The strange reason why ‘Oklahoma!’ was not actually filmed in Oklahoma
When Rodgers and Hammerstein wrote their hit 1943 Broadway musical Oklahoma!, they couldn’t have been more obvious with their use of an exclamation point to emphasise the importance of the show’s significance to the South Central US state.
Given how much money there was in adapting popular musicals into films during the 1950s, it was almost inevitable that the stage show would eventually be transferred to the silver screen. Fans of the show were hotly anticipating seeing how director Fred Zinnemann would choose to depict the luscious green pastures of the state’s farmlands where the story takes place, as were Oklahomans who were simmering with excitement at their home state being at the centre of attention.
There had been significant interest in adapting Oklahoma! for the screen ever since its Broadway debut, but it wasn’t until 1953 that the rights were officially granted to the Magna Theatre Corporation.

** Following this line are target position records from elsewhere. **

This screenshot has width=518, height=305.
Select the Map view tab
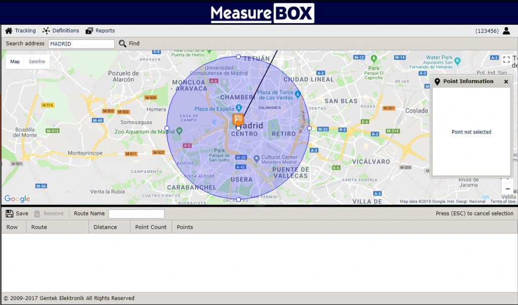coord(15,62)
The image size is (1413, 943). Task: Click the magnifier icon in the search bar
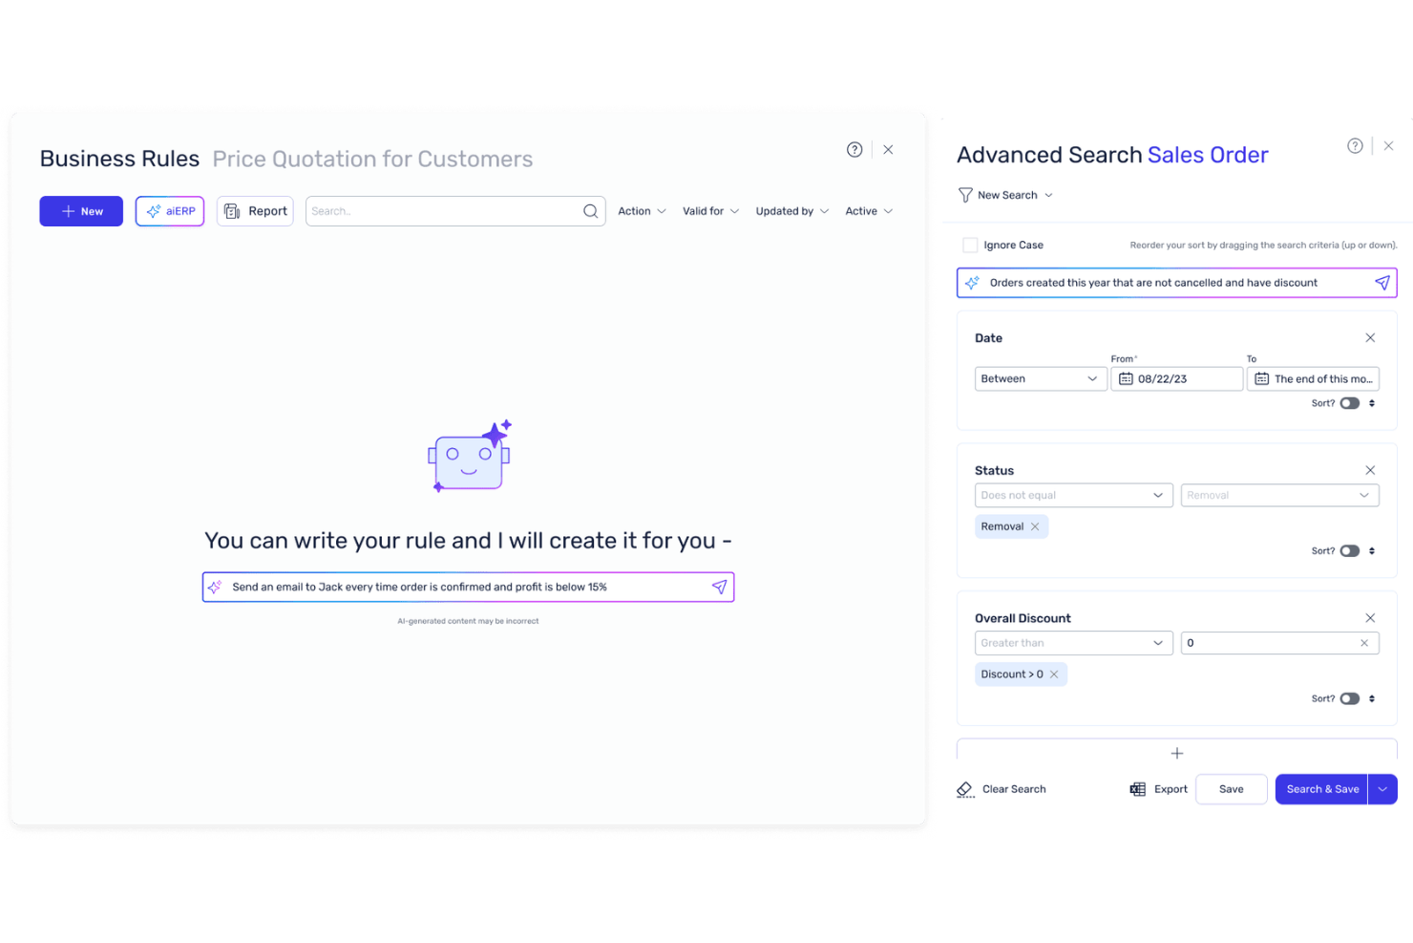589,210
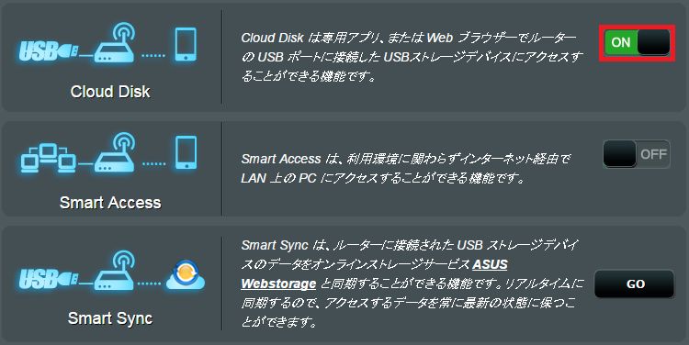
Task: Click the networked PCs icon in Smart Access
Action: (x=48, y=157)
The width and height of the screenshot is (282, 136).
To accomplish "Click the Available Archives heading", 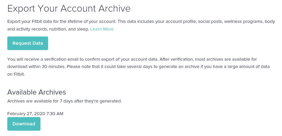I will coord(36,92).
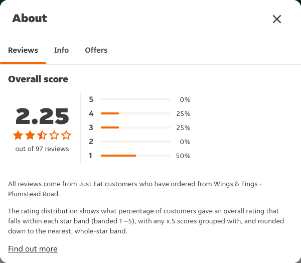Screen dimensions: 301x263
Task: Close the About dialog with X icon
Action: click(277, 19)
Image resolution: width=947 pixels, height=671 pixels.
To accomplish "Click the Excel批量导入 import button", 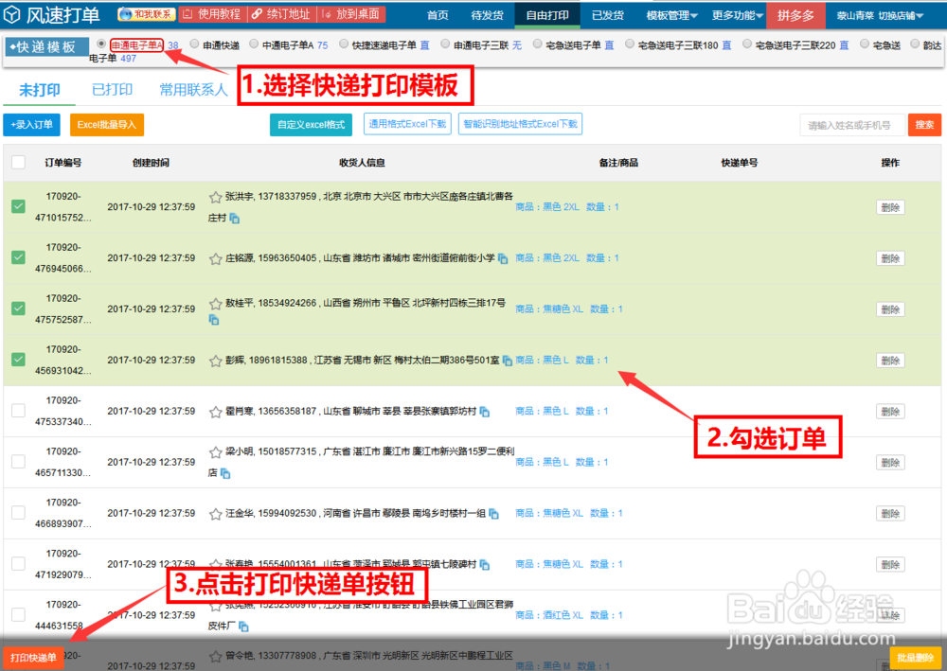I will pyautogui.click(x=105, y=123).
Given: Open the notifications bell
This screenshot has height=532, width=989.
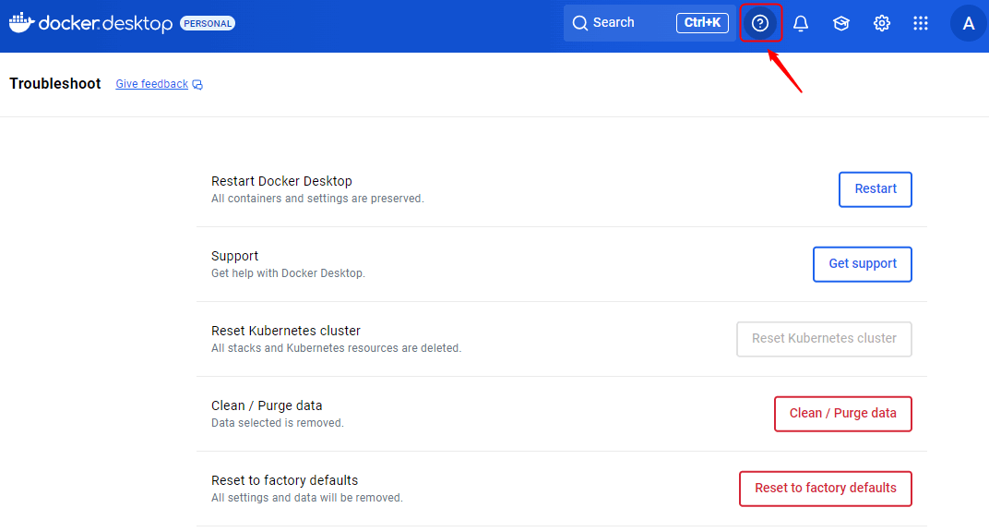Looking at the screenshot, I should point(801,23).
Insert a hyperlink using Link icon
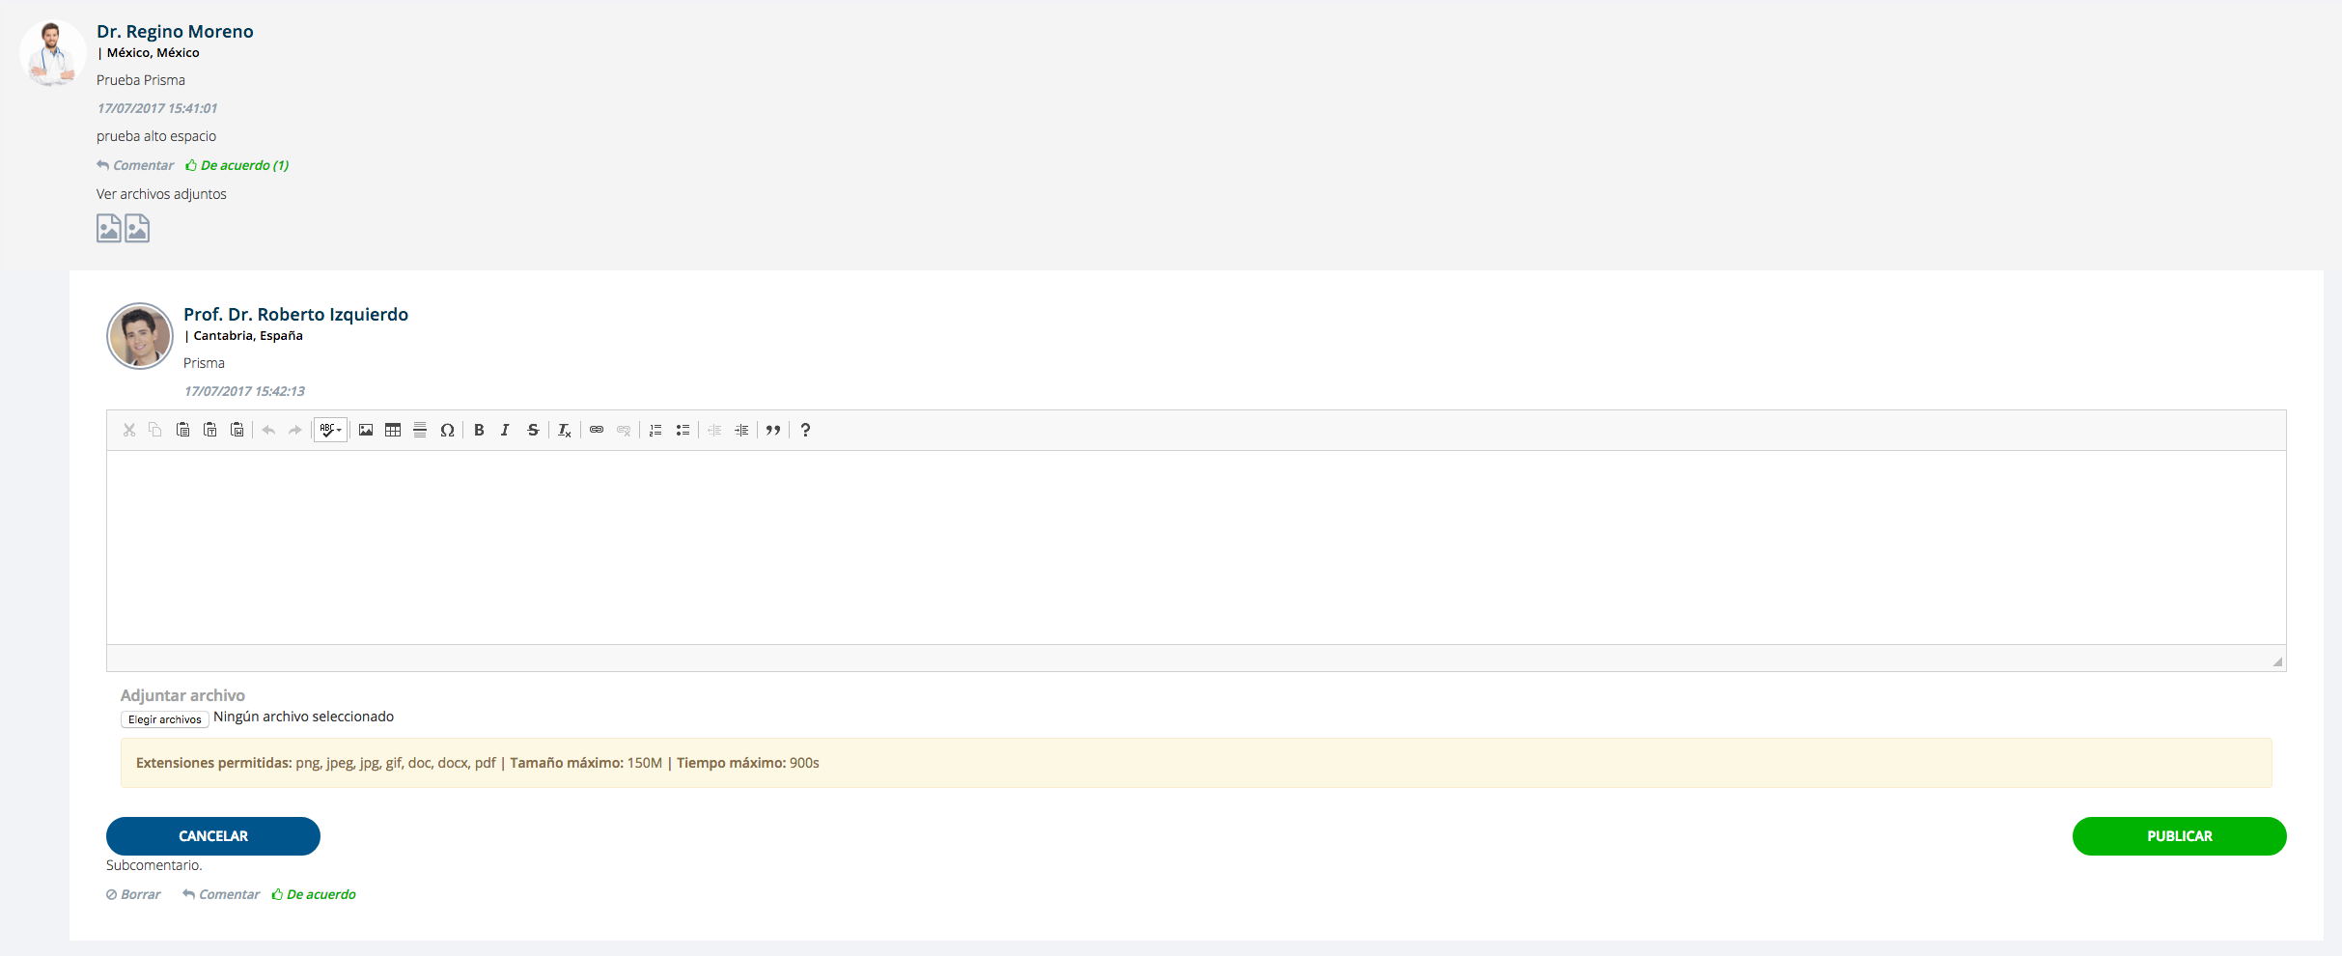Viewport: 2342px width, 956px height. [597, 431]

With that, production began almost immediately, with the film arriving in cinemas in 1955, but those expecting to see Oklahoma itself were left significantly underwhelmed, owing to the fact that not a single scene was shot within the state’s borders.
The issue was that Oklahoma, as a region, had undergone a relatively significant industrialisation over the course of half a century, with the story having taken place in 1906, a year before it was even recognised as a state in its own right. By this point, the landscape that the characters would have lived in had now been surrounded by oil wells, power lines and tall buildings, none of which would have been possible to remove during edits to create an authentic setting.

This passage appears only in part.